* Aim of the task: Output, word for word, the line that contains "View Directory (394, 191)" and all lines after it in the records below, omitting pictures.

Collected data entries

* * * * * * *

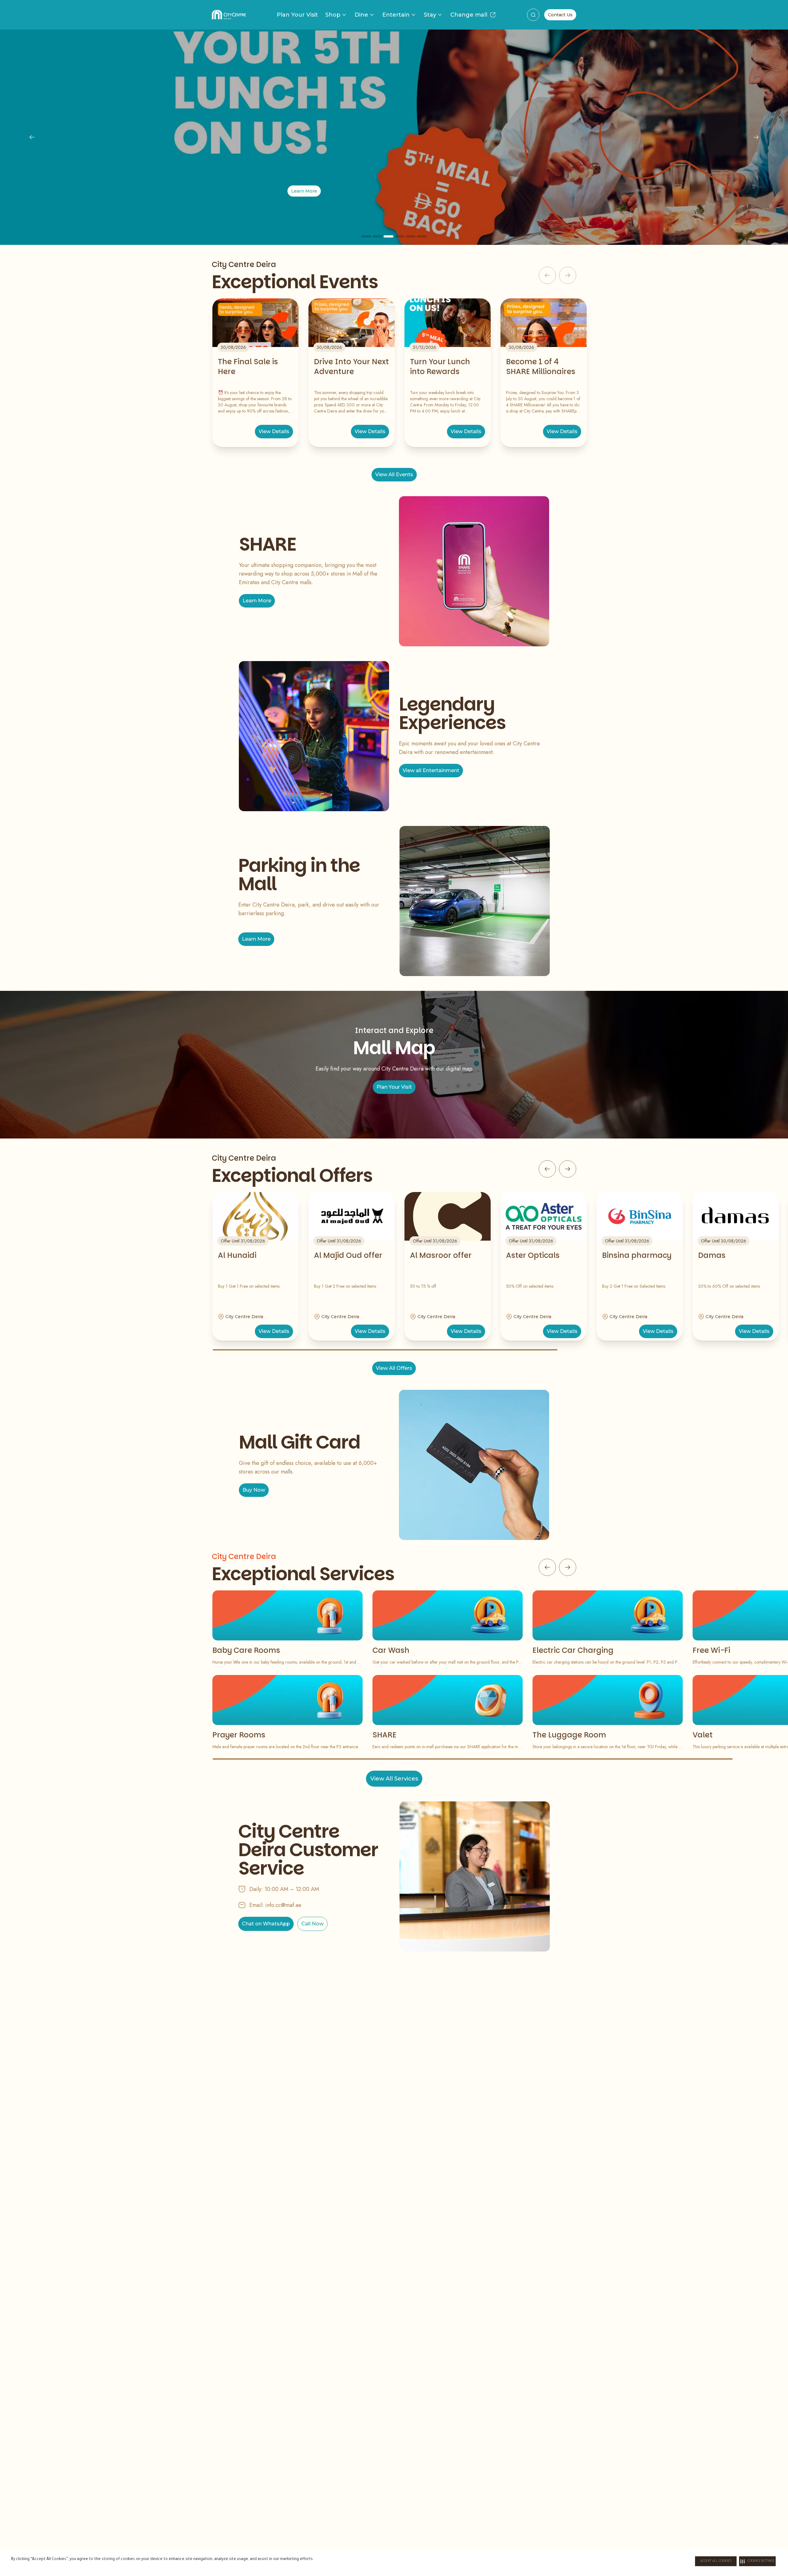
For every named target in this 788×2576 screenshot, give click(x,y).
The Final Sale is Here (248, 367)
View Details (274, 431)
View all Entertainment (431, 770)
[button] (757, 2561)
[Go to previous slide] (547, 1169)
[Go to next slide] (567, 1169)
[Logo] (229, 15)
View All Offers (394, 1368)
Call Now (312, 1924)
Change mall (468, 14)
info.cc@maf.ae (283, 1905)
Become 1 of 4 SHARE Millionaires (540, 367)
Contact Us (560, 15)
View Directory (394, 191)
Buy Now (254, 1490)
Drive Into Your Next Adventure (351, 367)
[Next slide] (756, 137)
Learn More (257, 601)
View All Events (394, 474)
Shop (332, 14)
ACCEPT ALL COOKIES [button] (715, 2561)
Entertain (396, 14)
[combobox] (533, 15)
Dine (361, 14)
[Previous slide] (32, 137)
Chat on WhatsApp (266, 1924)
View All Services (394, 1778)
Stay (430, 14)
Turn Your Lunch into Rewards (440, 367)
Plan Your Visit (297, 14)
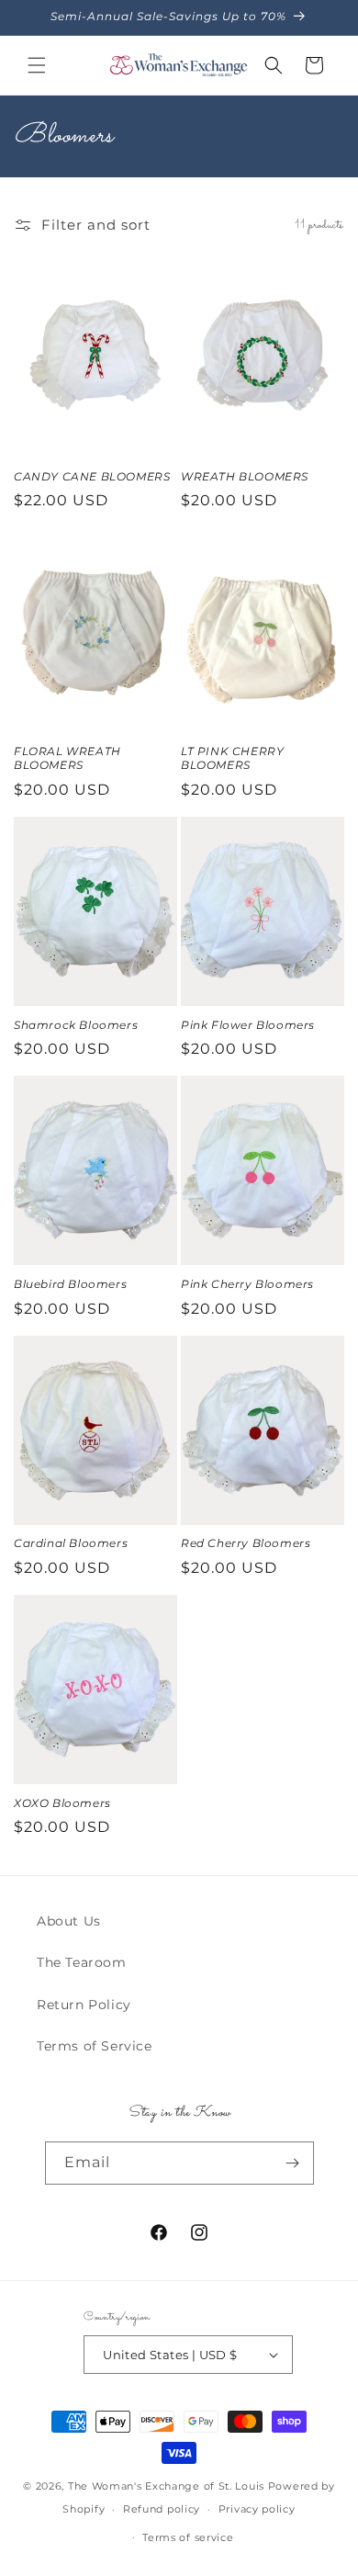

* * * * * * *

* Solved exercise:
View Directory (394, 191)
Buy Now (254, 1490)
Drive Into Your Next Adventure (351, 367)
[Next slide] (756, 137)
Learn More (257, 601)
View All Events (394, 474)
Shop (332, 14)
ACCEPT ALL COOKIES [button] (715, 2561)
Entertain (396, 14)
[combobox] (533, 15)
Dine (361, 14)
[Previous slide] (32, 137)
Chat on WhatsApp (266, 1924)
View All Services (394, 1778)
Stay (430, 14)
Turn Your Lunch into Rewards (440, 367)
Plan Your Visit (297, 14)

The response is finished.